Une simple observation peut aussi se porter sur l’utilisation de mots communs dans les tweets. Certes les premiers mots les plus utilisés sont principalement ceux des hashtags ou des noms des journalistes. Nous avons observés deux nuages de mots comptant 50 et 500 mots :

Les premiers mots sont donc principalement “ONCP”, “ONFRAY”, “leasalame”, “michelonfray”, “moix”, “yann” : on voit bien grâce à cela que tout de suite c’est donc les noms des chroniqueurs qui apparaissent ce qui prouve que la tension du débat s’est très vite ressentie et que ce sont principalement ces interactions là qui ont été commentées et non les sujets évoqués. Ensuite les mots “débats”, “pensée”, “français”, “peuple”, “gauche” apparaissent plus clairement ce qui prouve qu’effectivement la question du parti politique et surtout celui de la gauche est mise en avant. En petit, mais visible on voit aussi apparaître le mot “migrants” ce qui montre le rapport avec l’article du figaro. Ensuite lorsque l’on augmente le nombre de mot, on voit très visiblement que deux mots ont pris de l’importance et sont donc plus gros dans le nuage : “migrants”, “français” et “peuple”. Un autre a apparu : “frdesouche” qui est le nom d’un compte d’extrême droite. Dans le nuage de 500 mots Les mots ont continué de grossir avec “migrants” qui est prépondérant ainsi que l’apparition de pen pour Marine Le Pen. Avec ces nuages de mot on note que le débat sur Twitter s’est orientée vers une vision nationaliste des sujets évoqués dans l’émission et dans l’article du Figaro (notion de peuple et crise migratoire). Ce qui montre par ailleurs que la communauté d’extrême droite est particulièrement réactive sur Twitter et peut donc réorienter les débats pour servir ses idées.

 

Cette étude s’est cependant heurtée à quelques limites. La première étant que le nombre de caractère limitait l’expression (même s’il est possible de s’exprimer via plusieurs tweets). On peut se demander si le débat et l’expression de son avis serait similaire sur Facebook. A priori, il semblerait que non, que les posts permettent une expression plus importante et développée sur Facebook. Il ne faut donc pas réduire l’impossibilité de débat sur tous les réseaux sociaux mais bien pour le moment seulement à Twitter. Ensuite, il est nécessaire de rappeler que “On n’est pas couché”, bien que se voulant émission de débat sérieuse joue beaucoup sur les personnalités politiques invitées (on peut penser à F. Phillipot par exemple). La qualité des débats sur les réseaux sociaux dépend donc surtout de la qualité du débat en plateau. Pour finir, lors de notre analyse de tweets, nous nous sommes heurtés à un problème évident qui était que puisque Nekfeu était l’un des invités, nous étions quelques fois submergés par des tweets concernant Nekfeu et les autres tweets évoquant le débat ou le sujet. Un effort de filtrage par mot-clés (ex : “#ONPC” + “peuple”) a donc été nécessaire et a donc aussi orienté les résultats obtenus.

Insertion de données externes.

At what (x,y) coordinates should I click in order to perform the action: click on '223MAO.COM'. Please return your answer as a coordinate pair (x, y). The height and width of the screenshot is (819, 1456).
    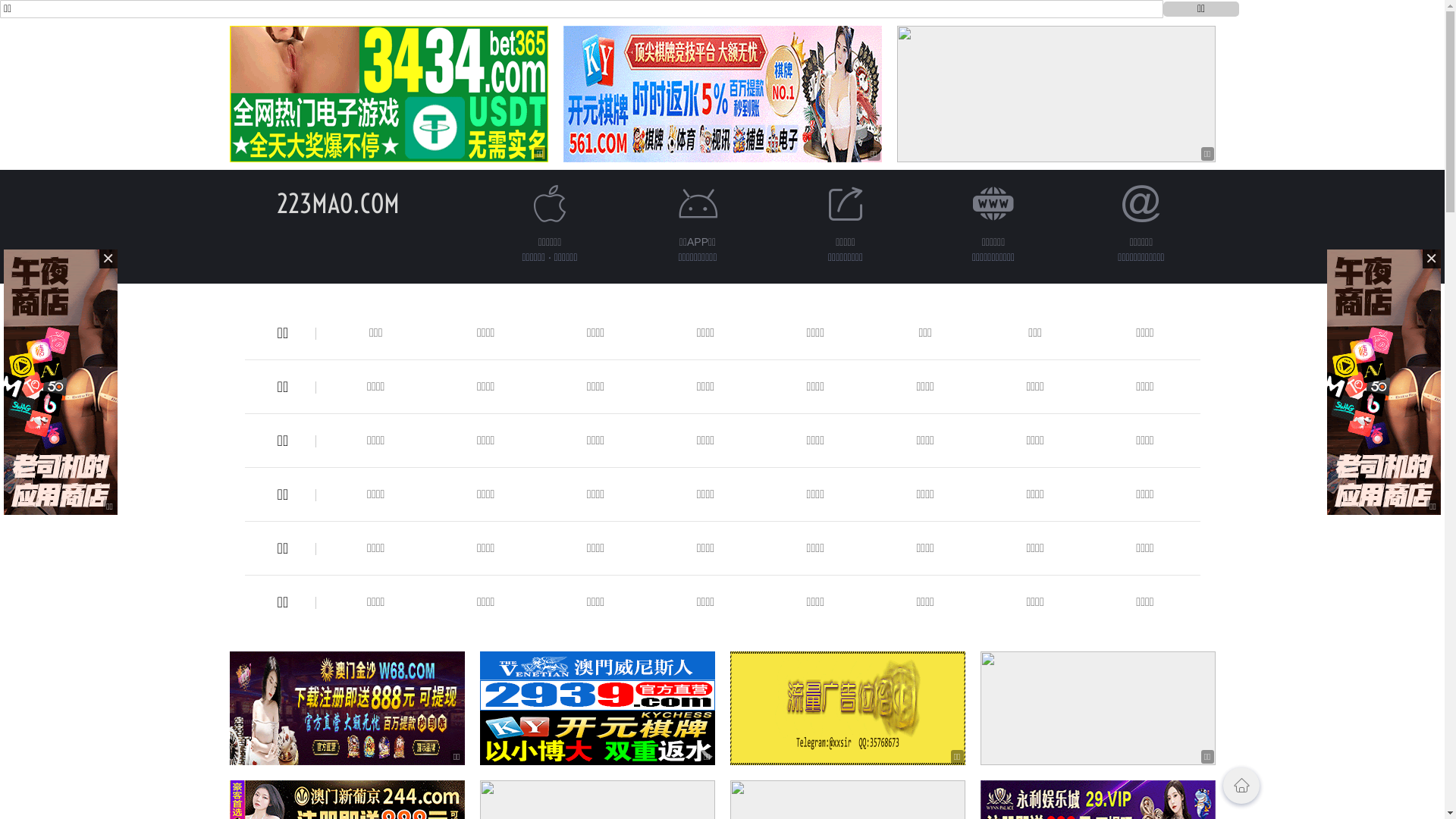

Enfin, nous nous sommes donc demandé si le changement récent du nombre de caractères de Twitter (de 140 on passe à 280 caractères) pourrait amener une amélioration de la qualité du débat sur Twitter. Les internautes pourront peut-être y exprimer plus clairement et de manière plus développée leur opinion ? Nous pouvons néanmoins nous permettre une réserve quant à l’interaction entre les internautes qui resterait limitée.

 

Références :

(1) Article du 14/09/2015 répondant à l’article du Figaro (voir note suivante) en reprenant les points abordés dans l’interview.  Dans son article L. Joffrin, cherche à démontrer, selon lui, l’absurdité des arguments de M. Onfray. http://www.liberation.fr/france/2015/09/14/en-reponse-a-michel-onfray_1382098

(2) Interview du Figaro du 11/09/2015 sur l’actualité de la crise migratoire. Cela survient durant la période où de nombreuses photos sont relayées dans la presse telle que celle de l’enfant kurde retrouvé mort sur une plage de Turquie. http://www.lefigaro.fr/vox/societe/2015/09/10/31003-20150910ARTFIG00382-michel-onfray-on-criminalise-la-moindre-interrogation-sur-les-migrants.php

(3) Ce compte est actuellement suspendu.

(4) FLICHY Patrice [2008] “ Internet et le débat démocratique ” Réseaux 4 n°150 p 159-185

(5) ALLARD Laurence VANDERBERGUE Frédéric [2003] “ Express yourself ! les pages perso. Entre légitimation technopolitique de l’individualisme expressif et authenticité réflexive peer to peer” Réseaux 1 n°117 p 191-219.

(6) ARENDT Hannah [1958] Condition de l’Homme moderne, Paris, Calmann-Lévy Pocket, 1983.